Revista Jóia
Com a crise econômica dos anos 1930 e, posteriormente, a Segunda Guerra Mundial, a moda internacional sofreu fortes abalos. Embora as revistas francesas ainda mantivessem uma posição de prestígio, a expansão das publicações ilustradas nacionais, com suas seções femininas, favoreceu a criação de uma imprensa de moda produzida por profissionais brasileiros e mais adaptada ao público local.
No Rio de Janeiro, revistas como Rio, Sombra e Rio Magazine serviram de laboratório para essa cultura de elegância antes da consolidação de títulos de grande circulação, como O Cruzeiro e Manchete. As socialites ocupavam suas páginas, opinando sobre estilo de vida, moda, etiqueta, ações beneficentes e férias na Europa ou nos Estados Unidos
O lançamento da revista Jóia, sediada no Rio,, em novembro de 1957, representou uma pequena revolução no universo das publicações femininas brasileiras. Lançada pela Bloch Editores – também responsável pelo sucesso de Manchete – e dirigida por Lucy Bloch, Jóia contava com um projeto gráfico moderno, e de visual sofisticado, sob a direção de arte do artista Rubens Gerchman. A revista inovava ao priorizar o uso de fotografias, inclusive coloridas

A publicação estreou com a atriz Tônia Carrero na capa trazendo uma proposta editorial diferente do que circulava até então. Em suas páginas, Jóia reunia moda, cultura, atualidades, literatura e culinária em reportagens elaboradas, tratando suas leitoras como mulheres interessadas em temas que iam além das regras tradicionais de etiqueta e elegância.
Entre o fim dos anos 1950 e início da década de 1960, a imprensa brasileira expandiu significativamente seu alcance. Jornais e revistas ampliaram suas tiragens e alcançaram circulação nacional. A Jóia, por exemplo, atingiu tiragens de 100.000 e 140.000 exemplares. Os cadernos e as pautas tornaram-se mais diversificados, com seções dedicadas à cultura, ao comportamento, à vida social e à moda
Essa mudança no perfil das publicações voltadas para o público feminino – impulsionada também pelo lançamento da revista Manequim (Editora Abril, São Paulo) em agosto de 1959 – levou as redações a voltarem seus olhos para a produção nacional: costureiros, novas butiques, confecções e desfiles que ganhavam relevância

Jóia foi fundamental para a moda brasileira. Em vez de apenas reproduzir, com algum atraso, o que era publicado nas revistas estrangeiras, ela buscava criações, personagens e imagens do próprio país. Costureiros, ateliês e desfiles promovidos em âmbito nacional tiveram espaço em suas páginas. Embora hoje essa prática pareça natural, na época, era uma inovação considerável. Além disso, a revista apresentava ensaios fotográficos elaborados, antecipando aquilo que mais tarde se consolidaria como o editorial de moda.
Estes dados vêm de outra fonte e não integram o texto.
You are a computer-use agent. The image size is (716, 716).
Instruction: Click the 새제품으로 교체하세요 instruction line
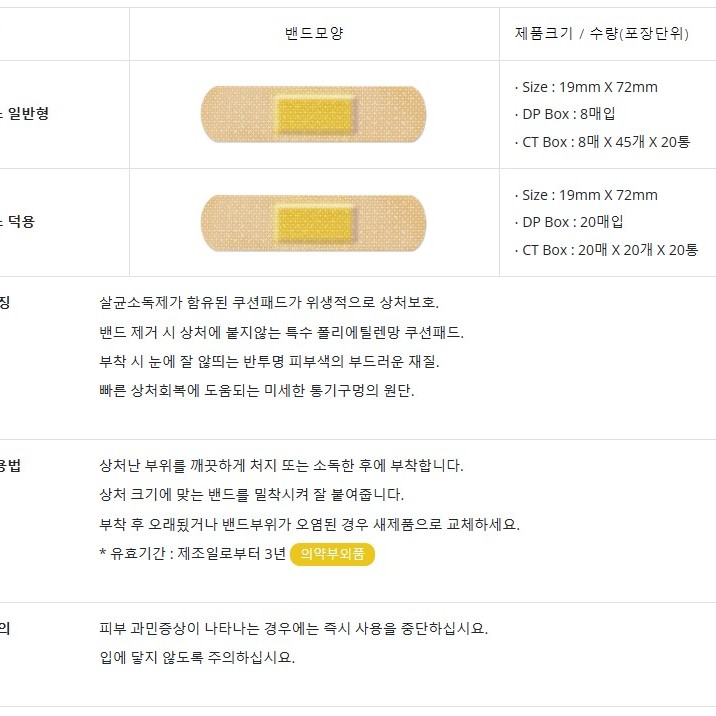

As imagens de moda estampadas nas revistas também desempenhavam uma função nitidamente pedagógica. Elas Indicavam o traje correto para cada ocasião e orientavam o público sobre os padrões de elegância, disseminando modelos de feminilidade socialmente aceitos. As imagens deixaram de ser meras ilustrações e assumiram um papel estratégico na construção do desejo, exibindo roupas, poses, ambientes e estilos de vida que seduziam as leitoras.
O crescimento das indústrias voltadas ao universo doméstico e feminino — como moda, cosméticos, moldes e confecções — abriu espaço para que editores e proprietários de veículos estreitassem a relação entre consumo e imprensa feminina. Com o objetivo de vender produtos ou mesmo um estilo de vida, as publicações divulgavam a moda por meio de ensaios fotográficos elaborados com manequins e celebridades. Desse modo, estimulavam novos hábitos e impulsionavam o mercado de consumo em expansão.

Nesse cenário, a revista Jóia foi determinante por não se limitar a registrar a moda francesa, ajudando a criar uma moda brasileira que passou a ser vista, comentada e desejada. Embora essa produção nacional não representasse independência plena em relação aos modelos estrangeiros,[1] a moda made in Brazil era promovida como sinônimo de bom gosto e sofisticação. E isso certamente colaborou para a consolidação de uma cultura visual da elegância no país.
Ao longo de sua existência de pouco mais de uma década, Jóia contribuiu para deslocar o foco da pergunta “o que Paris está usando?” para uma questão mais instigante: “quem está criando moda no Brasil?”. Essa nova perspectiva foi decisiva para a consolidação dos costureiros e para a formação de uma identidade de moda nacional. A moda brasileira começava, enfim, a contar sua própria história – ainda que com um inevitável sotaque francês.